1) Work with your health care provider and make sure you understand all the instructions given and feel able to implement them when you get home. If you do not feel comfortable with any of the instructions, inform him/her at the time of your office visit.

2) Know your sugars and keep them charted. It is impossible to control numbers if you do not know what they are. If you are not checking your blood sugars now, ask your health care provider if “home glucose monitoring” is appropriate for you. If your sugars are at goal sometimes and not at others, try to figure out why and what changes can be made. Bring a copy of your log to your health care provider. He/She will be in a better position to help if you provide this data.

3) The hemoglobin A1C is a 3-month average sugar measurement. If the sugars are consistently at good levels, your health care provider will probably be very satisfied. If a good average is achieved with many high and low sugars, he will probably want to make changes to lower the variation in your sugar level.

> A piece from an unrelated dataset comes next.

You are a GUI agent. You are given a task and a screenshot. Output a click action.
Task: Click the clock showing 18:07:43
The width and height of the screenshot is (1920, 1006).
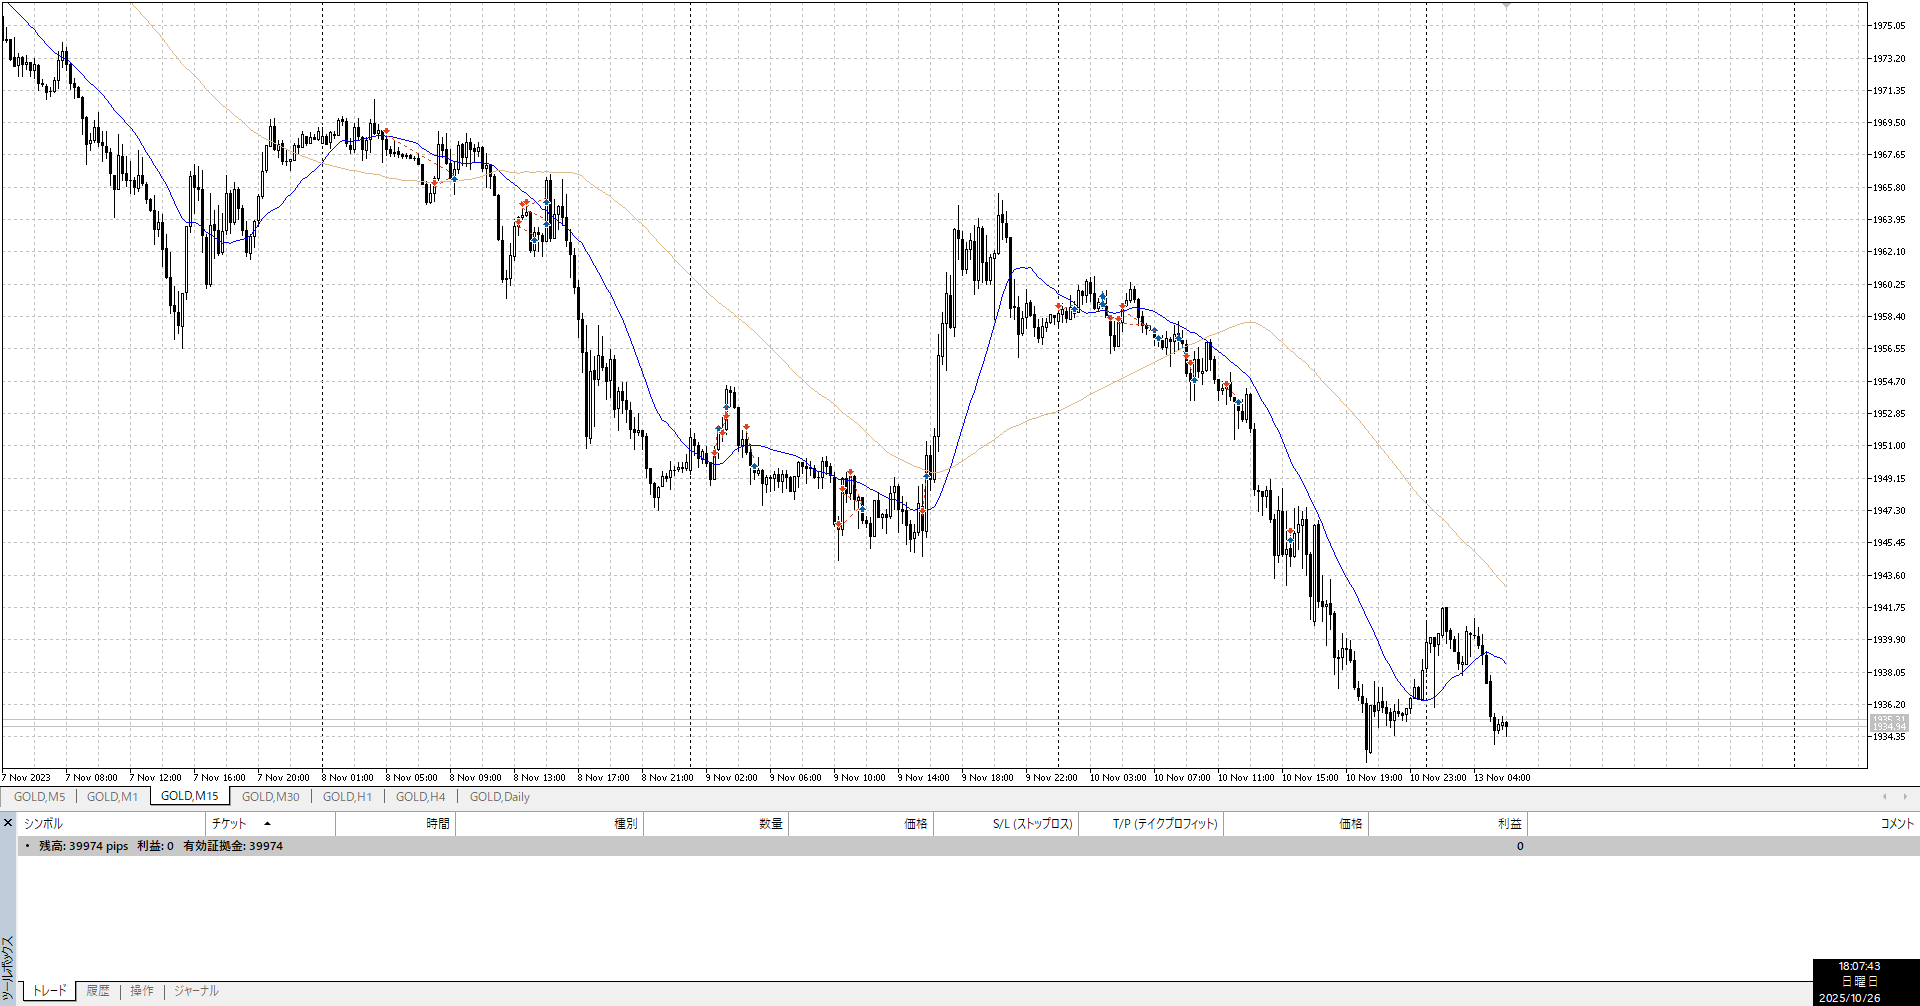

4) If the sugar is not at the established goal, the first place you should look is diet. If you are gaining weight inappropriately, you may need to make adjustments. If the sugar is too high after meals, you may be consuming too many carbohydrates. Keep a log of your diet as well as the sugars and bring this into your health care provider. Many people improve their control by changing their diet. In addition to discussing this with your health care provider or a nutritionist, realize that your diet is your responsibility. You will need sufficient cooking skills, knowledge about food labels, and the desire to implement this knowledge consistently. I have found many people with diabetes are unable to implement their knowledge because they lack the desire or ability to cook. Please consult our website (listed below) as well as other sources to learn basic cooking skills as well as how to read food labels.

5) Find out your appropriate weight and set that as an important target. A proper diet involves proper portion sizes as well as proper foods. Watch your weight, and if it increases, review your diet with your health care provider. If he or she feels the foods are all appropriate, you may want to consider decreasing your portion size. You may need a scale to learn the appropriate portion sizes for you.

6) Ignore marketing hype and look at the nutrition labels on all foods. Even if a food is marked “appropriate for diabetes” or “no sugar added,” you must still pay attention to portion size!

7) Try to be consistent with your diet. If you only follow a diet 5 days a week, you will have a very difficult time losing or maintaining your weight at normal levels as well as controlling your sugar.

8) If your health care provider directs you to restrict sodium (Na), green leafy vegetables, or other elements, you will have to follow this advice in addition to limiting carbohydrates.